NASA’s Perseverance Mars rover took a stunning 360-degree panorama of its surroundings while parked at the “Van Zyl Overlook” in the Jezero Crater, a region believed to be the dried up bed of an ancient lake.
The six-wheeled rover was parked at the Overlook while its tiny helicopter companion, NASA’s ingenuity Mars helicopter, completed its first flights between April 15 and 26.
The glorious panorama, stitched together from 992 individual images taken by the right eye of the rover’s Mastcam-Z stereo imaging system, includes a number of points of interest, as annotated in the YouTube video above, from the place where Ingenuity made its historic first flight, to the protective debris covers Perseverance jettisoned prior to landing.
All together, the images represent 2.4 billion pixels of Mars panorama goodness.

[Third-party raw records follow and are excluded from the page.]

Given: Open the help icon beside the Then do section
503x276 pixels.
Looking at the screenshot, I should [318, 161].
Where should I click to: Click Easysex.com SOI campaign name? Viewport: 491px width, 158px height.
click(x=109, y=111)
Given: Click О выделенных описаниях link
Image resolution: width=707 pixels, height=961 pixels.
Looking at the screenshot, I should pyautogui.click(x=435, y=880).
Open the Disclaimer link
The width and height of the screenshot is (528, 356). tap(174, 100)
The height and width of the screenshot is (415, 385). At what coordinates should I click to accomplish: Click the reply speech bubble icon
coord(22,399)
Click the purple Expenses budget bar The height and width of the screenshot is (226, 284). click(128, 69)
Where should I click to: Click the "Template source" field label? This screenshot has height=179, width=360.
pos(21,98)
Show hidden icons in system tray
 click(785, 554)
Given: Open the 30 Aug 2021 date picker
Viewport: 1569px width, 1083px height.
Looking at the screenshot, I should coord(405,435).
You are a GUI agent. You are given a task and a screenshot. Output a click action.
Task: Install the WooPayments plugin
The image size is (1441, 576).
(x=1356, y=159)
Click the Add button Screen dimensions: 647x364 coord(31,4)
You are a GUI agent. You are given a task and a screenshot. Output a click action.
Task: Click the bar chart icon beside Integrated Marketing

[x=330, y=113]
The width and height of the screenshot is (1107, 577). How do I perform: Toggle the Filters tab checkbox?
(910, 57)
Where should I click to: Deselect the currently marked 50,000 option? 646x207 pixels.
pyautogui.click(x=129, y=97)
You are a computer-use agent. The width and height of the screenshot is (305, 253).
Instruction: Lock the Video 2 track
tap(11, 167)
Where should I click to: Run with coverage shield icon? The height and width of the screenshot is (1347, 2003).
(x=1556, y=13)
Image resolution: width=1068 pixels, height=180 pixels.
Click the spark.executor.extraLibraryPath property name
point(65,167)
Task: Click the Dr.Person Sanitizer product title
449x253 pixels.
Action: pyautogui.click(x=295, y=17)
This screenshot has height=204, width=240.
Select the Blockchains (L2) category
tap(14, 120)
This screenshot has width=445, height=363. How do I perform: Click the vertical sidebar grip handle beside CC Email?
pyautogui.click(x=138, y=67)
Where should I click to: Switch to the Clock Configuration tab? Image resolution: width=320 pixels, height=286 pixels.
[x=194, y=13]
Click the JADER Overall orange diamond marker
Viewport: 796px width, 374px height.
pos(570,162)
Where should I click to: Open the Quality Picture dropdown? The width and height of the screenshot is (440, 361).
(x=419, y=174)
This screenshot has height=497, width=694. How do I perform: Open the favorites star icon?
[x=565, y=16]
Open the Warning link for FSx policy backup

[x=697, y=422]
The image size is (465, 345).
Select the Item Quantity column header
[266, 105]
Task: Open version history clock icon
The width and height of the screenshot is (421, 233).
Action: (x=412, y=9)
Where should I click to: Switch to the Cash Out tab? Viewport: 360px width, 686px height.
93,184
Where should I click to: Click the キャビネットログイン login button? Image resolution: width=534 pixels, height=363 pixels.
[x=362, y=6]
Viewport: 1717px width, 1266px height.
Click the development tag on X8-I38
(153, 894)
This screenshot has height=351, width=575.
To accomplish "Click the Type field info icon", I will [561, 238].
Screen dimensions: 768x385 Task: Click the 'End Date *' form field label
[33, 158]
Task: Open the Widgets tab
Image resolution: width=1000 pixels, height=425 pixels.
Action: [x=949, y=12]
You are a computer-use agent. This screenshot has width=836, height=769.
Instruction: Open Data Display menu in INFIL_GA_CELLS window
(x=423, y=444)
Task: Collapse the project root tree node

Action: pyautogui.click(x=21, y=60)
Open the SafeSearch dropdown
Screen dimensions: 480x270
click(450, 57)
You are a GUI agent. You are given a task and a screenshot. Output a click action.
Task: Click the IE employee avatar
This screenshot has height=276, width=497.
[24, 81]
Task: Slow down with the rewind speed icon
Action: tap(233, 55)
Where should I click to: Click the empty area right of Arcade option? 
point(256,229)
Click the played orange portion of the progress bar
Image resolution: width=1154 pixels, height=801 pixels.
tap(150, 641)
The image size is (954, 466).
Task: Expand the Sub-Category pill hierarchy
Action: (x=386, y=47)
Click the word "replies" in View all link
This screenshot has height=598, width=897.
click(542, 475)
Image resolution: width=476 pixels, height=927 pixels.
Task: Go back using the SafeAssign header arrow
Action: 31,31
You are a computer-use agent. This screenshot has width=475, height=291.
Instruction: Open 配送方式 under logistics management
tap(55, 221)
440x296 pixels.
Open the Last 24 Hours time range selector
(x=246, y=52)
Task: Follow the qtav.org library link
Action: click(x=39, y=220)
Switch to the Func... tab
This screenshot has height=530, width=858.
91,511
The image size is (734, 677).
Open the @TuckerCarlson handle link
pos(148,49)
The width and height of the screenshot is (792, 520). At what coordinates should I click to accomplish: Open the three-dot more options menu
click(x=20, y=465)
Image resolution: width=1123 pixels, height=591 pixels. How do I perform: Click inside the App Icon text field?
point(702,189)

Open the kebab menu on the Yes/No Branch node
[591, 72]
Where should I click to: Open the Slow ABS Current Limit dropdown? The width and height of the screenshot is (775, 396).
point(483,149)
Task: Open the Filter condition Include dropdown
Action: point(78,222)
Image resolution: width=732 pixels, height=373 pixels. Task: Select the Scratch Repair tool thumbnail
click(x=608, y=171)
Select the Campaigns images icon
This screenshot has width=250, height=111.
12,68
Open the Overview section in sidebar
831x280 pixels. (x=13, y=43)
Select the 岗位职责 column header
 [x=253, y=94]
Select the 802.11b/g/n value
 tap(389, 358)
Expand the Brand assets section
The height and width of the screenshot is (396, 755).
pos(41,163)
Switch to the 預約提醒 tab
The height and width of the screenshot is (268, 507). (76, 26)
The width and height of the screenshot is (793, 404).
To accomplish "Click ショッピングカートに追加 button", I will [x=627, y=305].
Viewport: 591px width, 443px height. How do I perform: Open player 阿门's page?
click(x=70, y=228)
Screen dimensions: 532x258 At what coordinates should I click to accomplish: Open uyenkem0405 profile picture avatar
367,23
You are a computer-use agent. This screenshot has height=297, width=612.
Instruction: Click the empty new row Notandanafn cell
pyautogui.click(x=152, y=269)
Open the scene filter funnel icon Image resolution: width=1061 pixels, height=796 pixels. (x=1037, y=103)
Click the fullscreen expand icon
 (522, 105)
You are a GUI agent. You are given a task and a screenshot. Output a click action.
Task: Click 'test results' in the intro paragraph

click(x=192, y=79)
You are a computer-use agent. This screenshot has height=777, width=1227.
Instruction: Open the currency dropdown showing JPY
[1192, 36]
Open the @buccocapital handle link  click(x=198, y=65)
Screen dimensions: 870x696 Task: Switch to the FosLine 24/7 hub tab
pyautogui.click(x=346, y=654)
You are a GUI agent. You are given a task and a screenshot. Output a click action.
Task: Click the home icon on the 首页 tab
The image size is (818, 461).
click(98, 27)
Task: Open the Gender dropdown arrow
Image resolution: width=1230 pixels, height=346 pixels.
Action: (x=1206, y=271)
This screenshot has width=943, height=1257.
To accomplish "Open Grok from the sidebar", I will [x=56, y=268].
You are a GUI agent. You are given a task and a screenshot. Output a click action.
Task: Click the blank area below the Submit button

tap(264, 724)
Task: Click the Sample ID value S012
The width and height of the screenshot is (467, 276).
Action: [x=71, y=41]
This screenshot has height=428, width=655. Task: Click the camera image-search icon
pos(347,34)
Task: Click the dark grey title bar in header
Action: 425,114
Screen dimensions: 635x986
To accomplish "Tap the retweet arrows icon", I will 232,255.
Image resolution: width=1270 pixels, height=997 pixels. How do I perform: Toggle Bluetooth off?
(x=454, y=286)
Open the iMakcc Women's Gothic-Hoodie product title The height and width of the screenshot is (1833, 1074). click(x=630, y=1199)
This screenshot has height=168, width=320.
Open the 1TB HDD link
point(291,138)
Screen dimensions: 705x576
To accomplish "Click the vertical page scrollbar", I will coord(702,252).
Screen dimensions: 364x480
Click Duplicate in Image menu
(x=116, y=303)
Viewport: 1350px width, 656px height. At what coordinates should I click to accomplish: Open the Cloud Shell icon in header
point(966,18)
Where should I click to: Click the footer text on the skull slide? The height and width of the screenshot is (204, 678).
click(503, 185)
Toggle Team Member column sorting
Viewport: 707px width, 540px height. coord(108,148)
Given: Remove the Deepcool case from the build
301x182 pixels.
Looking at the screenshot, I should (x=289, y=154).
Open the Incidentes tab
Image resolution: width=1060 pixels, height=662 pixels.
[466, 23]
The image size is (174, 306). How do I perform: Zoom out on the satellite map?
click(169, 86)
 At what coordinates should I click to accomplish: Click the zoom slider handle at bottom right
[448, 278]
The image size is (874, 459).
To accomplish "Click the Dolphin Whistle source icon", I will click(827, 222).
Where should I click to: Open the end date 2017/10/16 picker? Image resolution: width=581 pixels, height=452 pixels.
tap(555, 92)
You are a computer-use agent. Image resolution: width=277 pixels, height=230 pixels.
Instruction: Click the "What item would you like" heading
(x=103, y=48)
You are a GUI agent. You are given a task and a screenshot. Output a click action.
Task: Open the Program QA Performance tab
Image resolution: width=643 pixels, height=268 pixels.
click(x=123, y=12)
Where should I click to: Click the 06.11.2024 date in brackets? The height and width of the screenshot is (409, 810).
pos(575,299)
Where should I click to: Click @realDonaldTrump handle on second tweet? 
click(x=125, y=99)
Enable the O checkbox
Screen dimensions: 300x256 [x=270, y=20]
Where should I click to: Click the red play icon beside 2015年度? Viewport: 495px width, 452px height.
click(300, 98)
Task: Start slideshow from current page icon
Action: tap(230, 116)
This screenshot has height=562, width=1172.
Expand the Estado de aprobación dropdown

Perseverance is now kicking off its science phase, according to NASA, as its leaving the “Octavia E. Butler” landing site, the place where it first touched down on the Martian surface on February 18.
The rover has already demonstrated it’s possible to generate oxygen from the Martian atmosphere, taken more than 75,000 images, and made some of the first microphone recordings of Mars.
“Over the next several months, Perseverance will be exploring a 1.5-square-mile patch of crater floor,” said Jennifer Trosper, Perseverance project manager at NASA’s Jet Propulsion Laboratory, in a statement.
“It is from this location that the first samples from another planet will be collected for return to Earth by a future mission,” she added.